Seeding with Differentially Private Network Information
Yuxin Liu, M. Amin Rahimian, Fang-Yi Yu
TL;DR
The paper tackles the problem of selecting influential seeds for public health interventions when only privacy-protected influence samples, rather than full networks, are available. It introduces Influence Sample Differential Privacy (ISDP), a privacy notion that constrains how much the algorithm’s output can reveal about an individual's participation in diffusion cascades. Two DP seeding algorithms are developed under ISDP: a central-DP approach using the exponential mechanism and a local-DP approach using randomized response, with formal guarantees showing near-optimal performance under central DP and provable, though more sample-intensive, guarantees under local DP. Theoretical results and simulations on synthetic and ARTnet-based MSM networks demonstrate that privacy-robust seeding degrades gracefully as the privacy budget tightens, with central DP generally achieving better trade-offs than local DP. Overall, the work provides a practical privacy-preserving framework for network-intervention design that remains effective when only partial cascade data are accessible, and it offers accessible code and data references for replication and extension.
Abstract
In public health interventions such as distributing preexposure prophylaxis (PrEP) for HIV prevention, decision makers often use seeding algorithms to identify key individuals who can amplify intervention impact.
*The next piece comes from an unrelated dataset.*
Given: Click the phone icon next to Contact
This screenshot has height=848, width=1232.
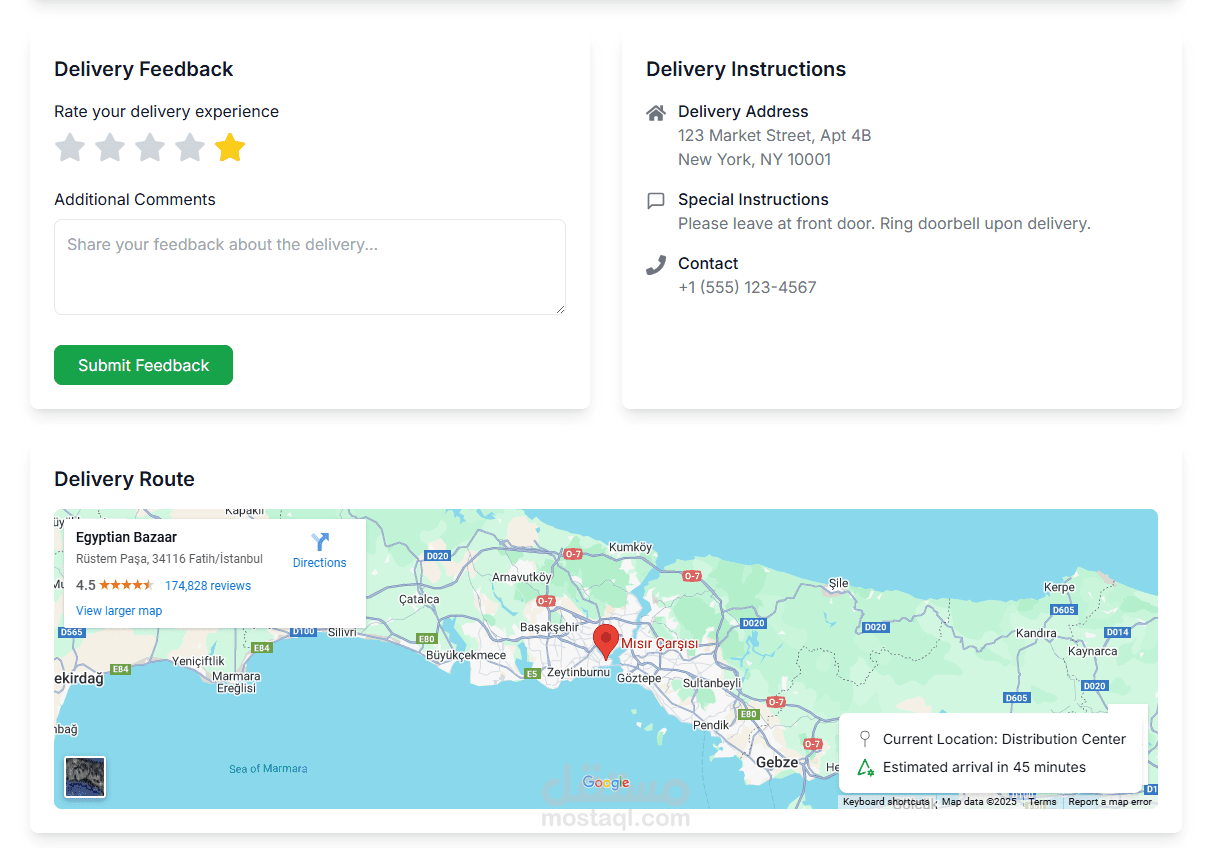Looking at the screenshot, I should 656,265.
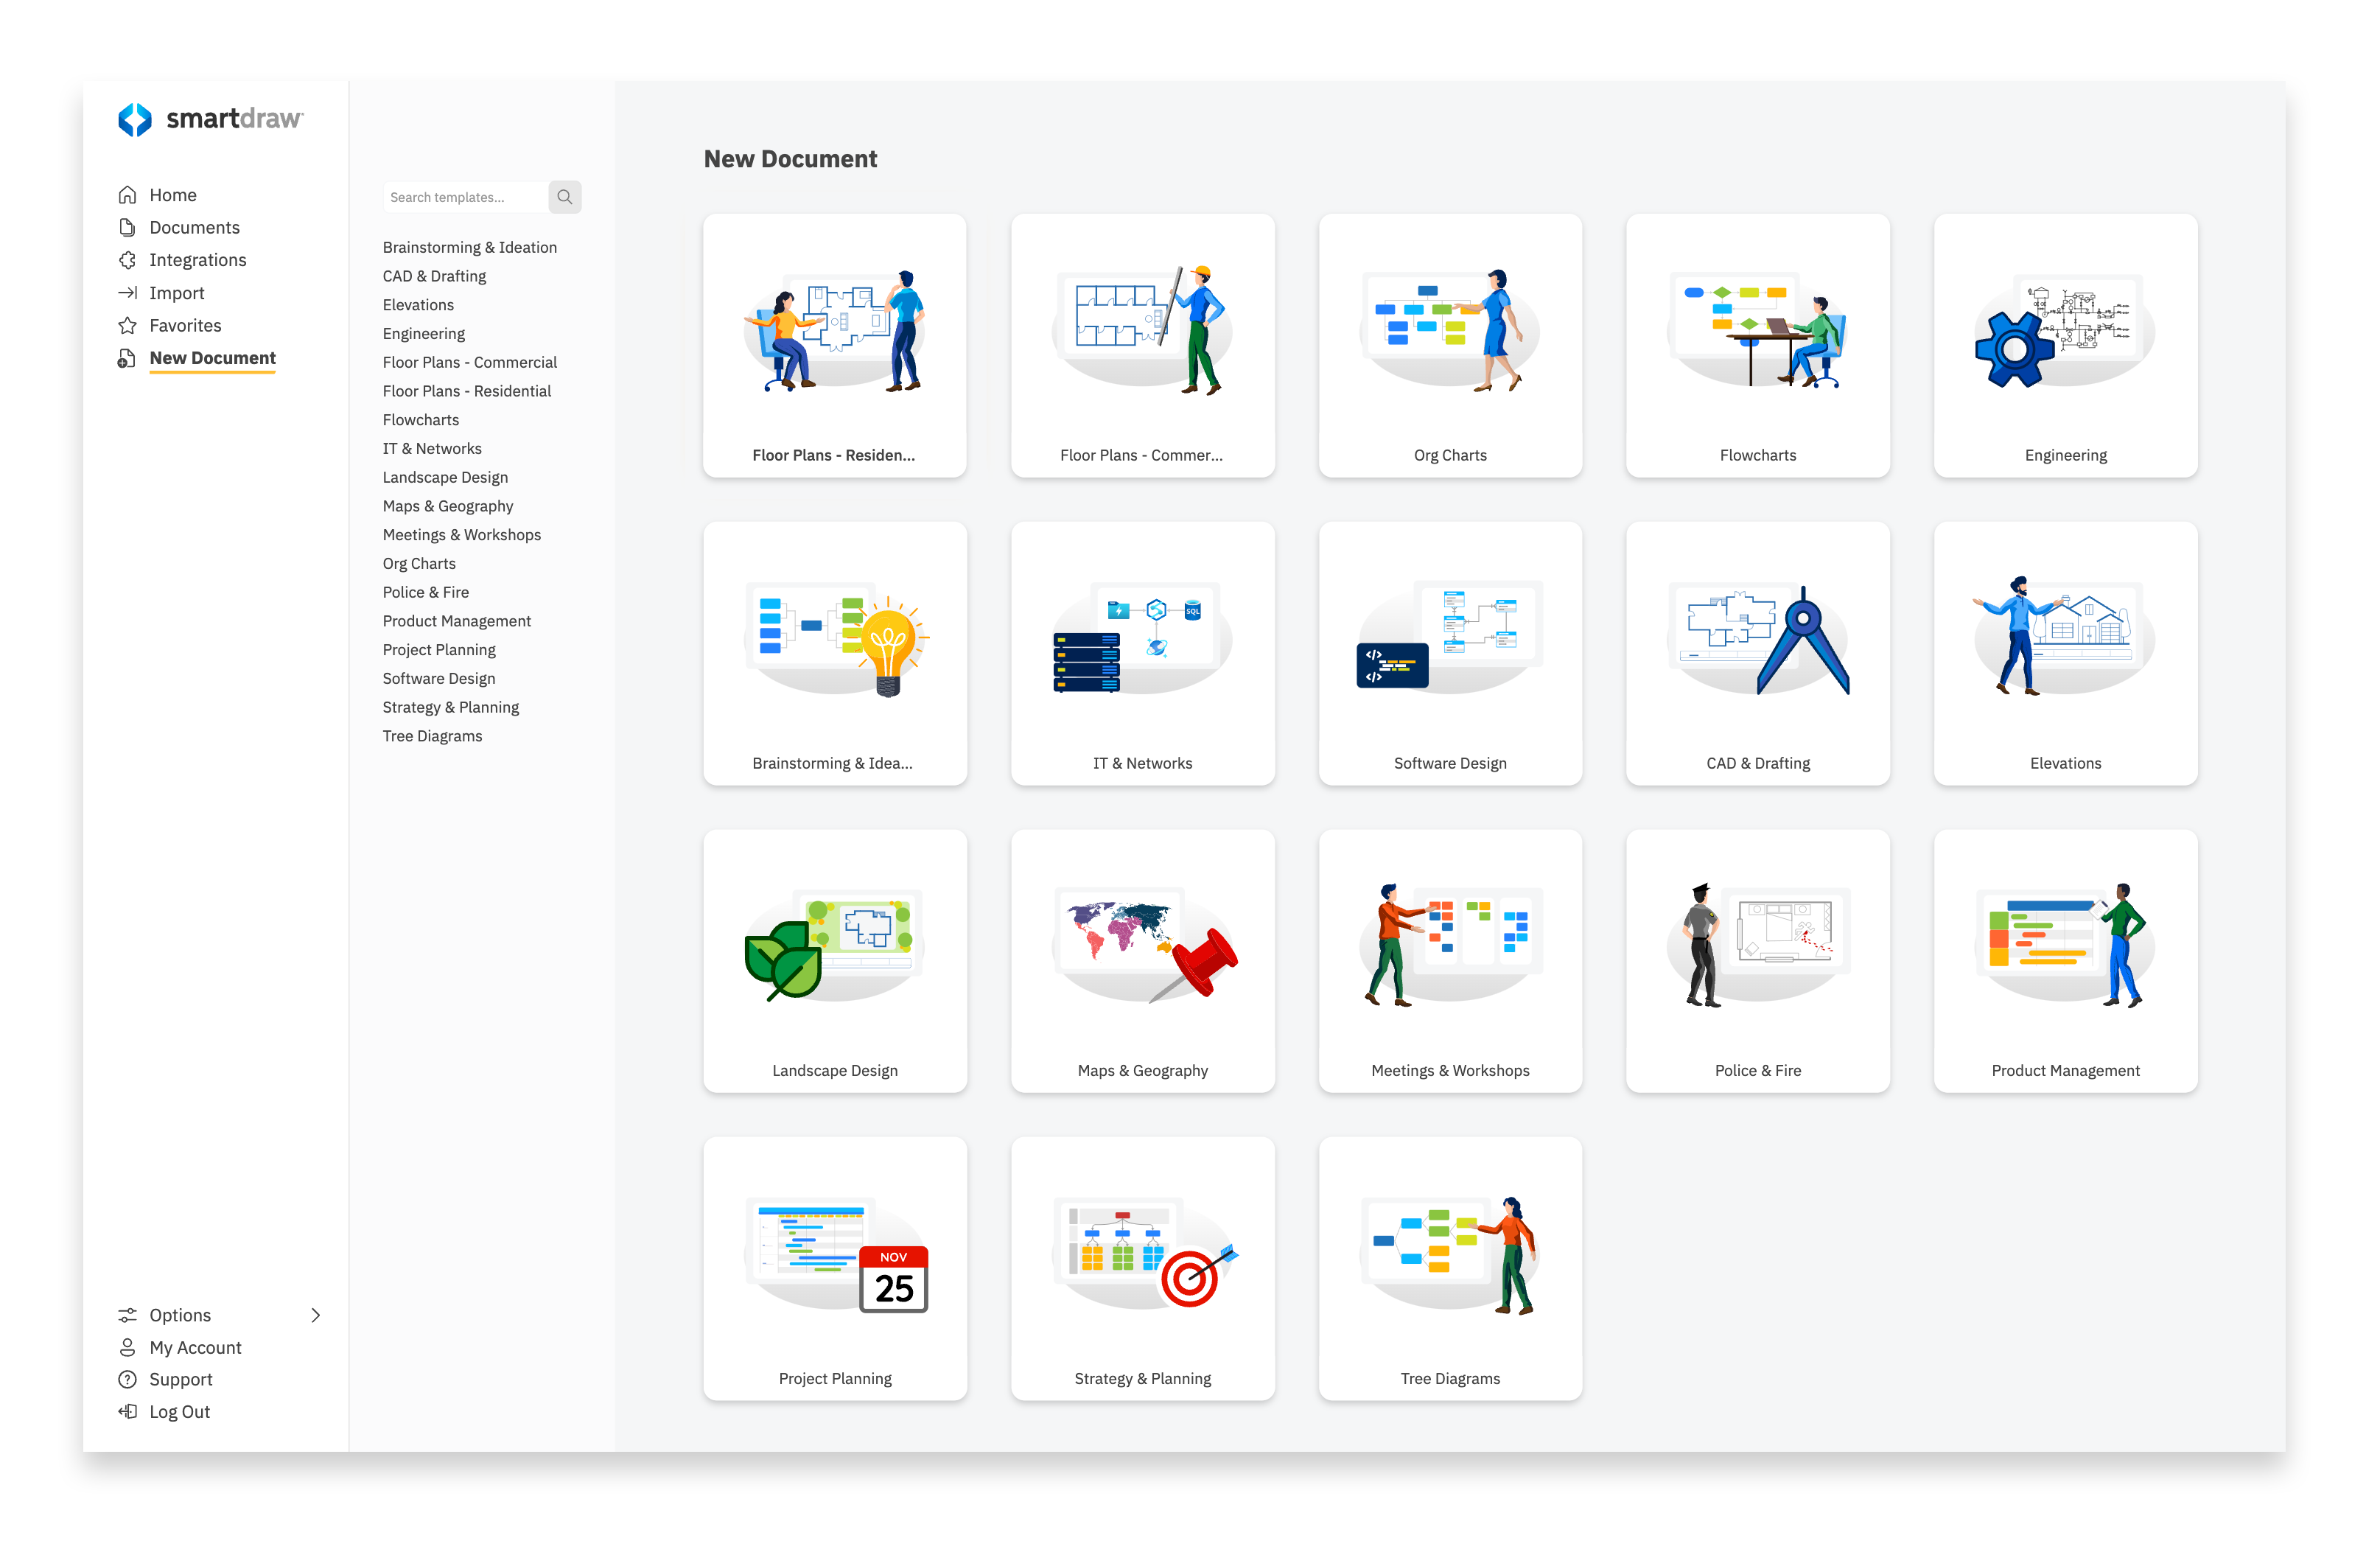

However, building a complete sexual activity network is typically infeasible due to privacy concerns. Instead, contact tracing can provide influence samples, observed sequences of sexual contacts, without full network reconstruction. This raises two challenges: protecting individual privacy in these samples and adapting seeding algorithms to incomplete data. We study differential privacy guarantees for influence maximization when the input consists of randomly collected cascades. Building on recent advances in costly seeding, we propose privacy-preserving algorithms that introduce randomization in data or outputs and bound the privacy loss of each node. Theoretical analysis and simulations on synthetic and real-world sexual contact data show that performance degrades gracefully as privacy budgets tighten, with central privacy regimes achieving better trade-offs than local ones.